By Julia Kossuth
As our end of the year recital approaches, a mere two and a half weeks away, it is my goal to maximize the time I have with each student so they are truly prepared for their performances. I’ve found that with only two recitals a year (Christmas and May) it can be difficult for students to maintain hard work and preparation, as there aren’t that many opportunities to play. In the upcoming months I hope to give more performance opportunities, but I’ll save that for another post!
One thing I’ve done with my kids has to do with me personally. As I’ve been adjusting to a new studio with new kids (my first school year with them) I’ve been dealing with the learning curve of how the learn and how to assign pieces to each of them. I have a tendency to go too difficult in the pieces I’ve given them, so this year for the recital I’ve decided to go on the manageable side in assigning music. This allows each student to feel confident in their piece, as well as provide us a chance to “punch up” their piece–add chords, make slight variations, explore the musical side of playing, all while learning the theory behind it.
Another thing I’ve done with my students, particularly the ones who haven’t had the best practicing record this school year, is set deadlines for progress each week, and enforce them more strictly than usual.
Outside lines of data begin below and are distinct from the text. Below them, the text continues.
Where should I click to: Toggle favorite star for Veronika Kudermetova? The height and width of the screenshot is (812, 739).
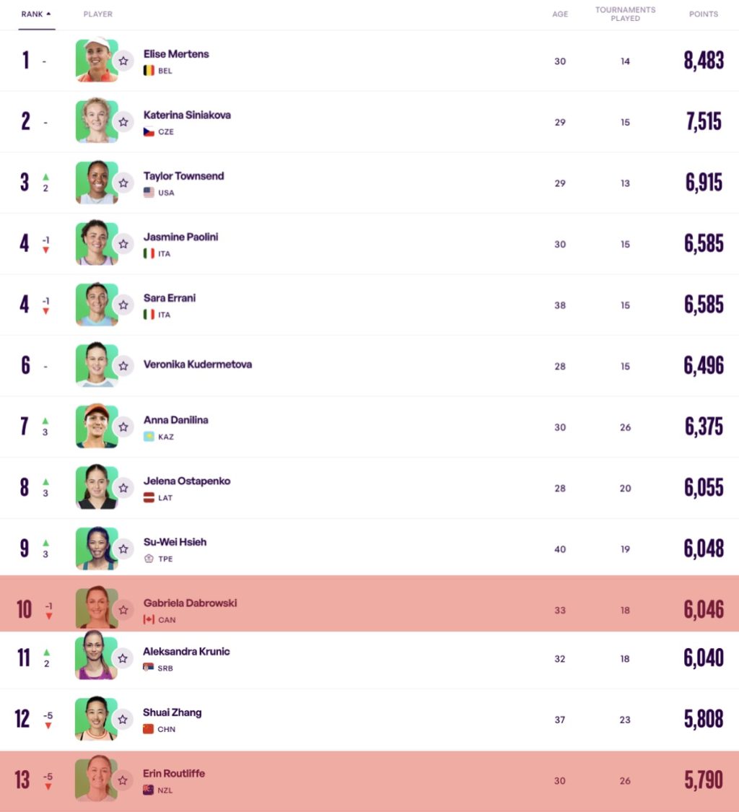pyautogui.click(x=123, y=366)
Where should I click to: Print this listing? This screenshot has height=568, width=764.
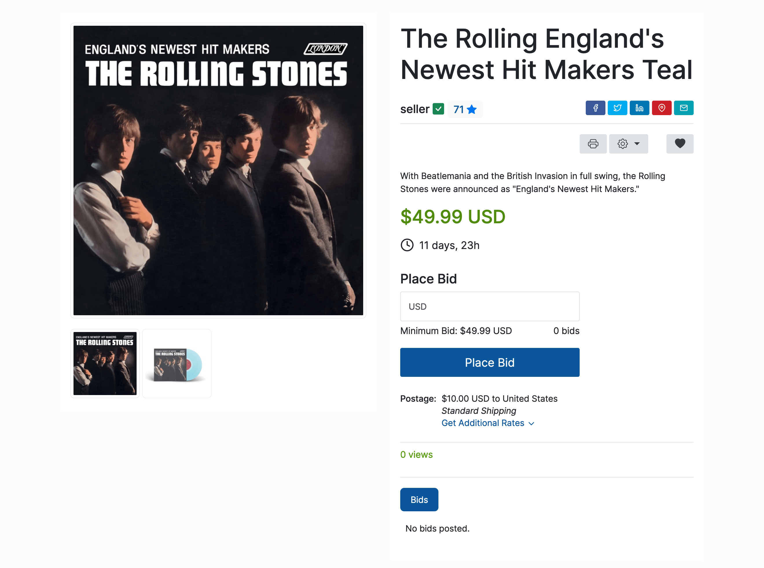pos(593,144)
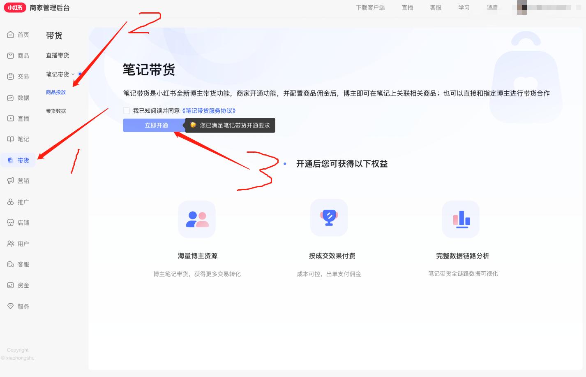The height and width of the screenshot is (377, 586).
Task: Toggle agreement consent before activation
Action: (x=126, y=110)
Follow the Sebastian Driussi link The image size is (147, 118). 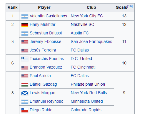pyautogui.click(x=46, y=33)
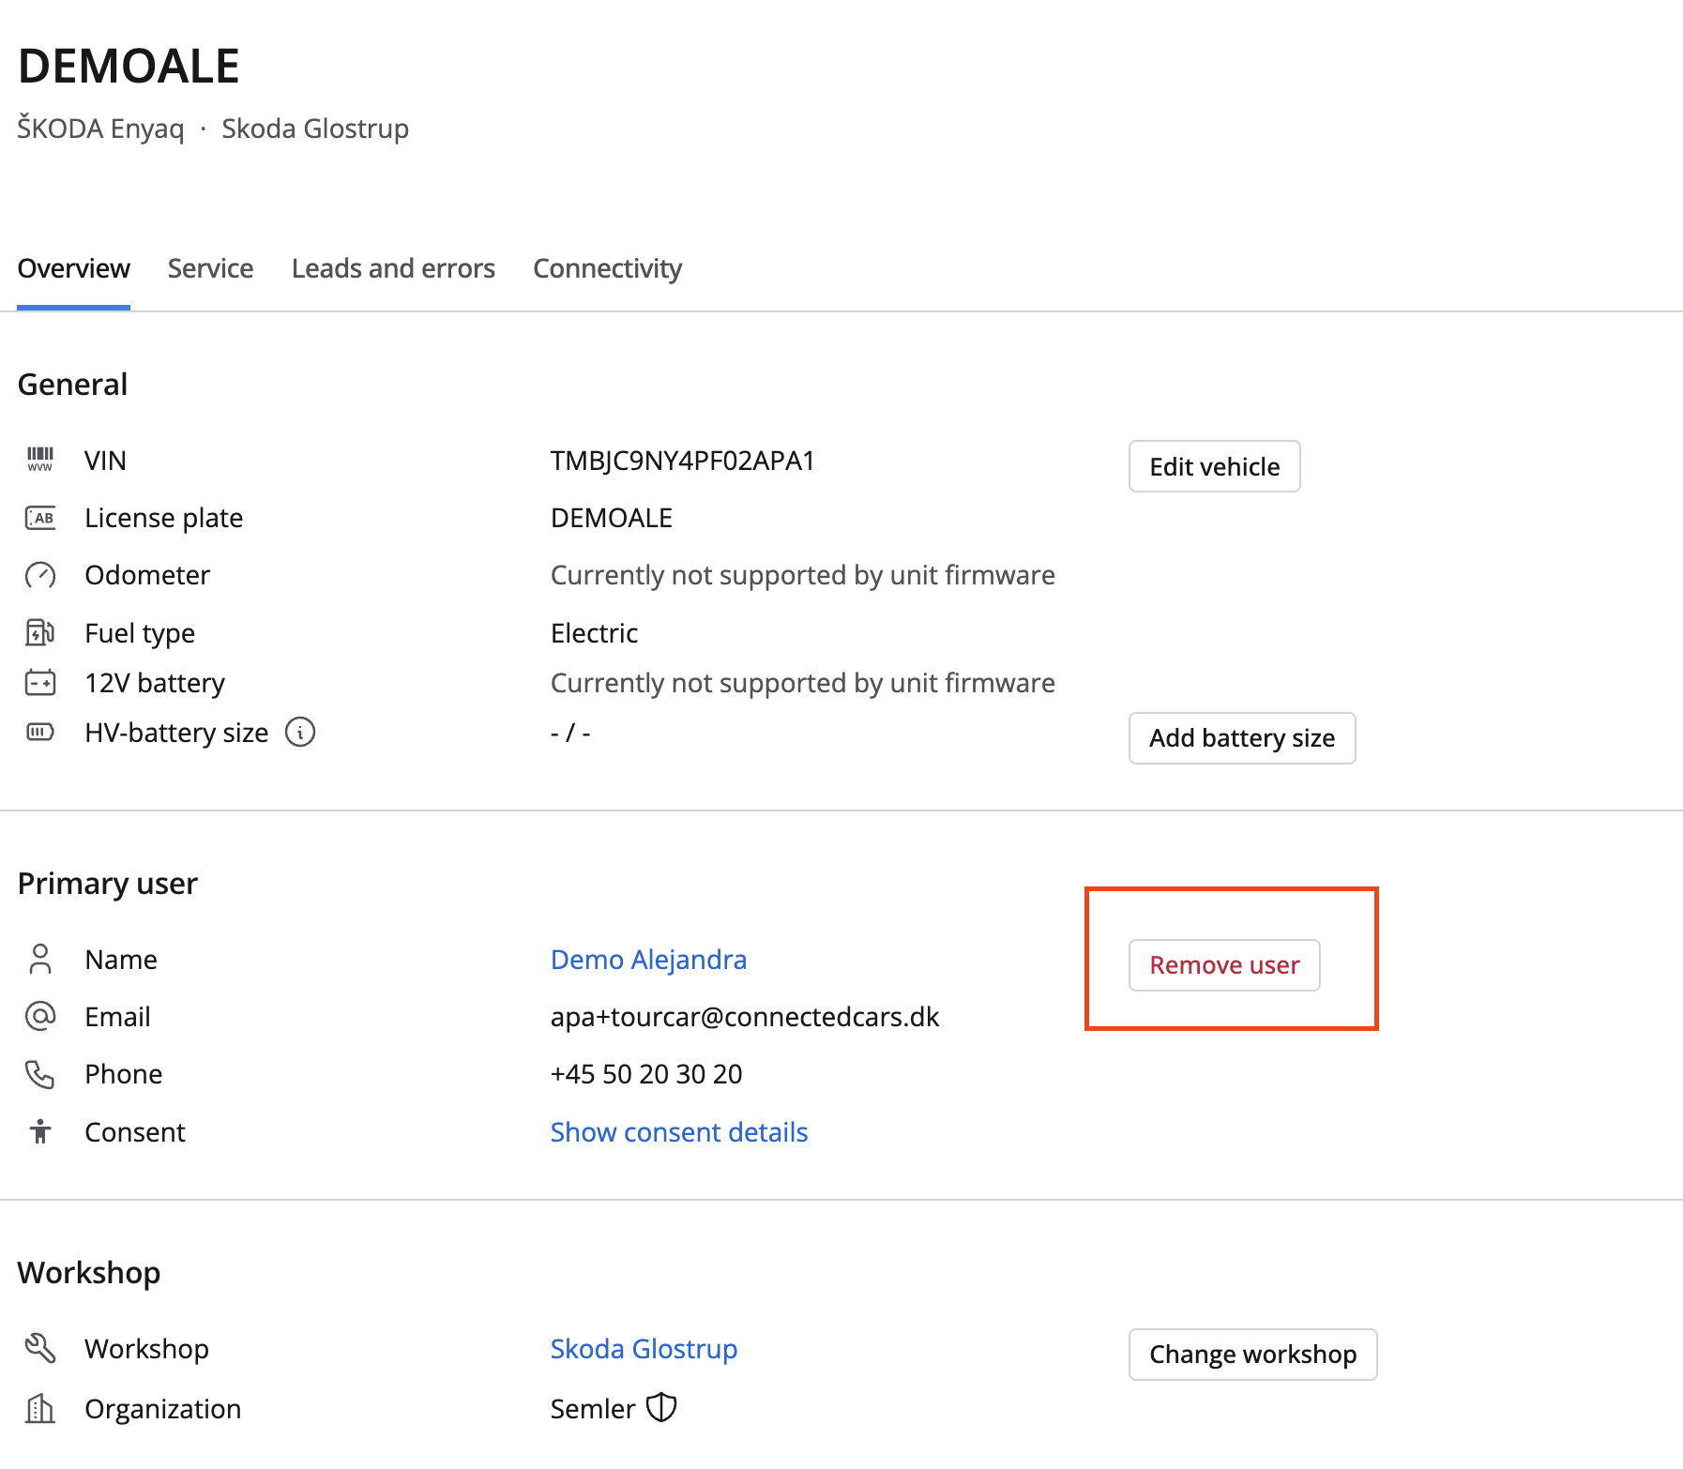
Task: Click the odometer gauge icon
Action: click(39, 575)
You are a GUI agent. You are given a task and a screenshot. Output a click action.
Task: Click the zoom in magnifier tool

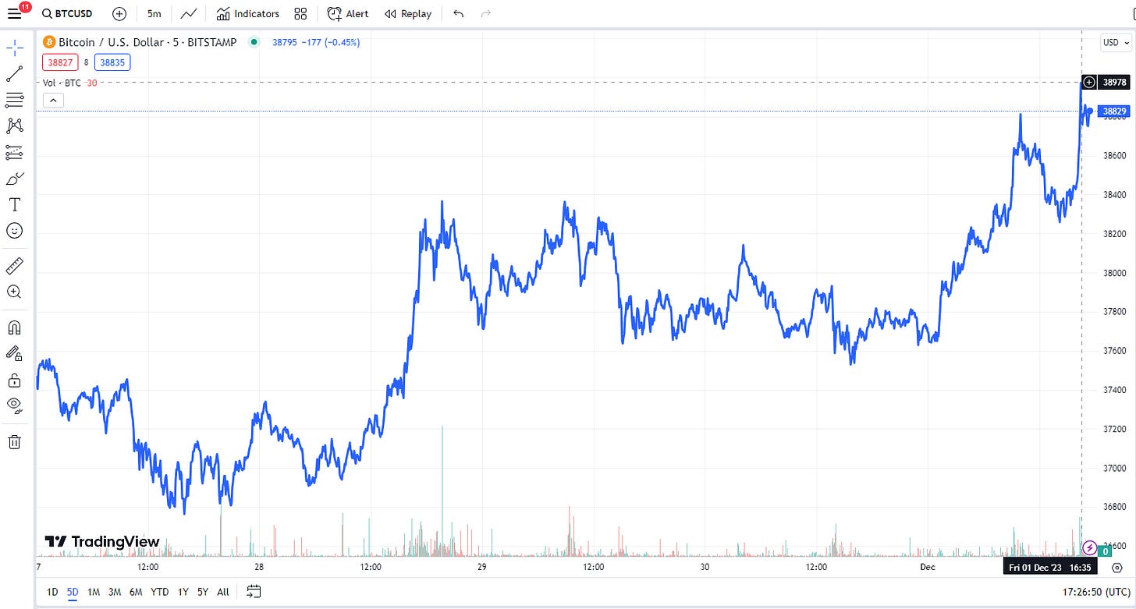14,292
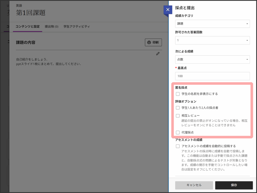Switch to the コンテンツと設定 tab
The height and width of the screenshot is (193, 257).
click(27, 27)
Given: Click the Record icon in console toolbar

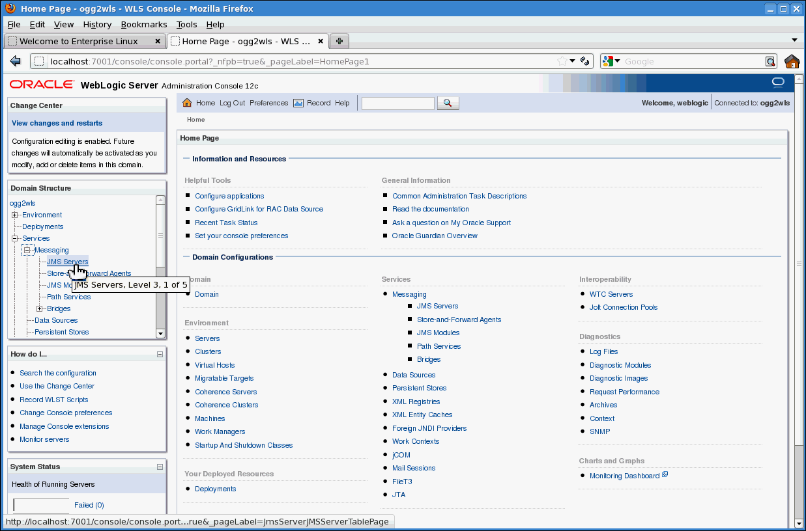Looking at the screenshot, I should click(298, 103).
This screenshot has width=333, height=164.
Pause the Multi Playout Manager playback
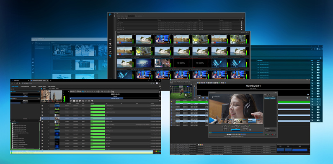tap(77, 101)
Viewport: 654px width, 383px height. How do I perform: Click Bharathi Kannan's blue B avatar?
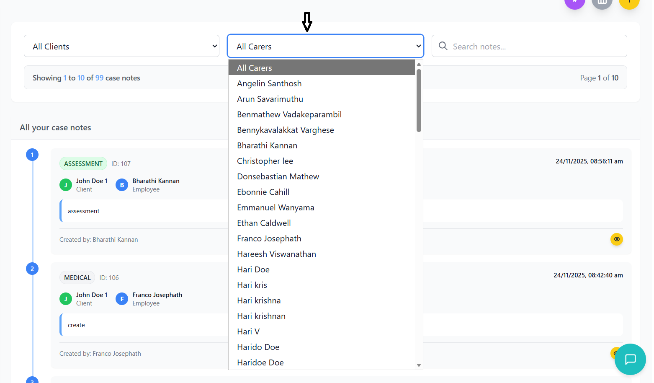[x=122, y=185]
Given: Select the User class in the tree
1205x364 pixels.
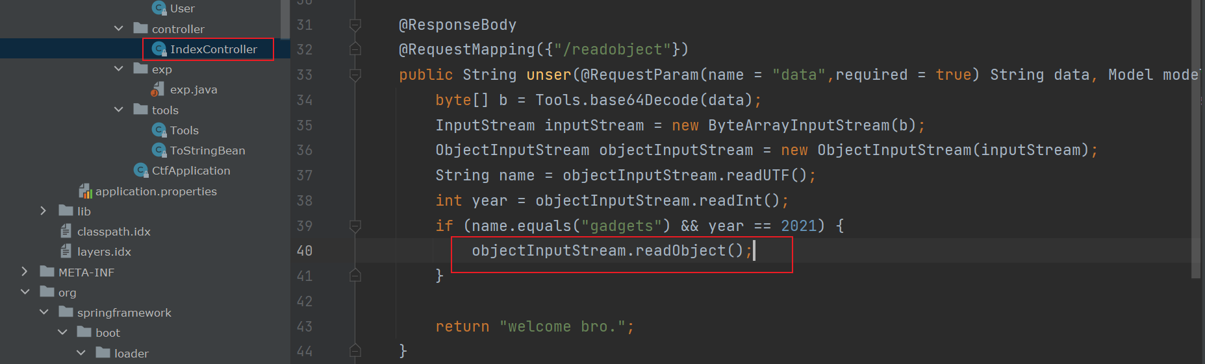Looking at the screenshot, I should [x=182, y=8].
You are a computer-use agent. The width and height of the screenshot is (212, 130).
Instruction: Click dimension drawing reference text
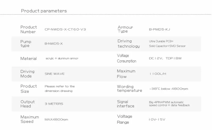click(58, 91)
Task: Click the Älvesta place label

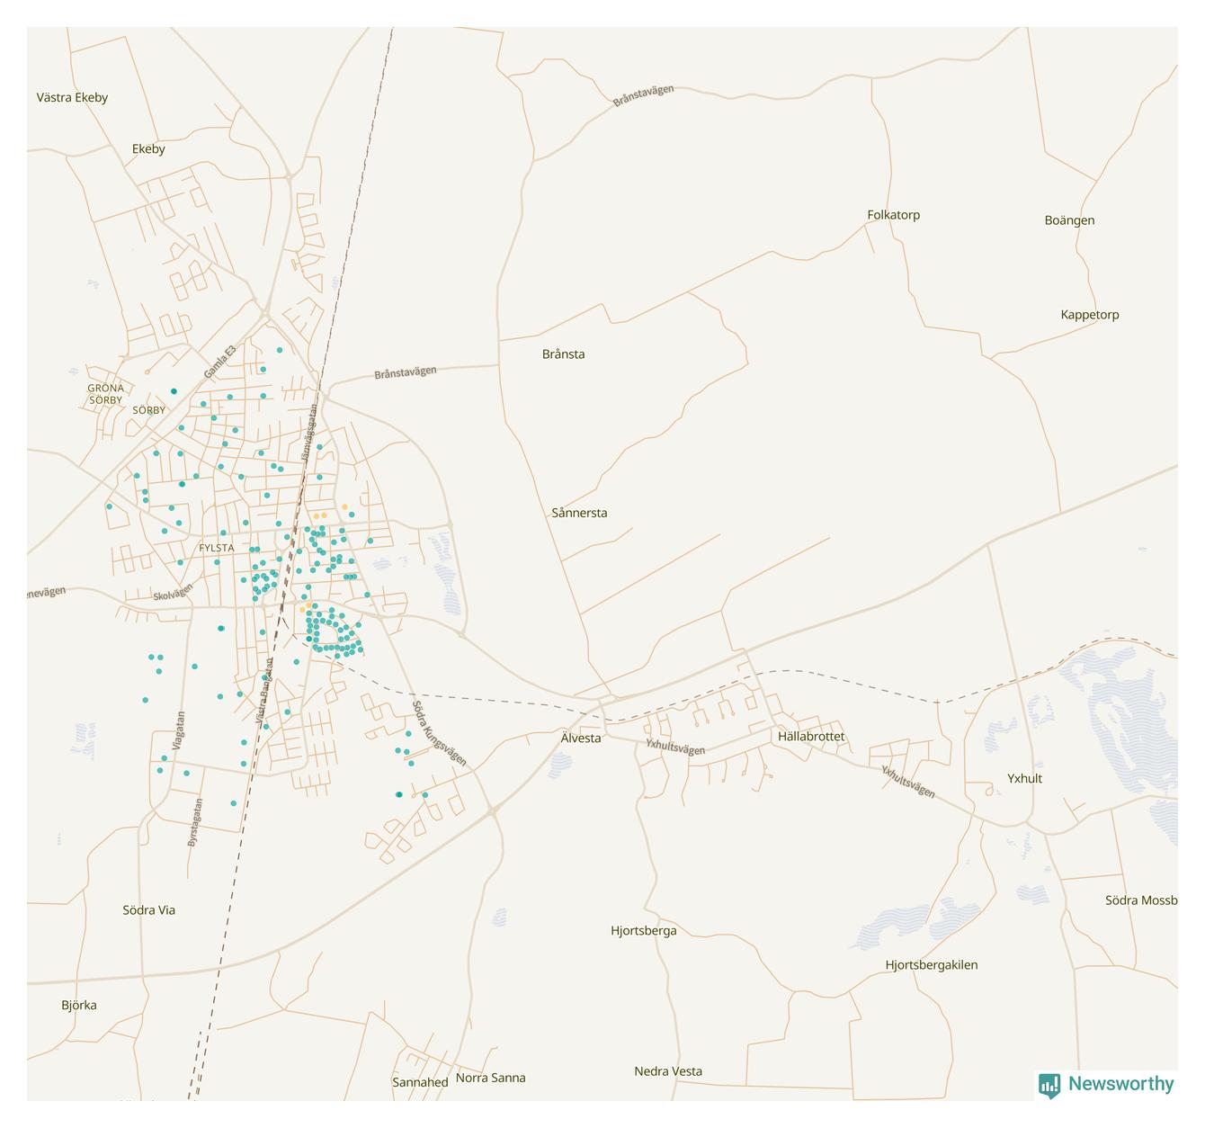Action: [581, 739]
My students have responded well to this and have risen to the occasion to prepare for the recital.
In these last two weeks of lessons, I’ll be letting my kids give me mock performances, complete with bows to be the final recital preparation for them.
With a studio of mainly elementary kids, I think these methods are part of my own learning curve, as I’ve come from teaching a studio of older students. What are some ways you approach your students in recital preparation? How do you address different ages and commitment levels? I’d love to know what strategies have worked for you!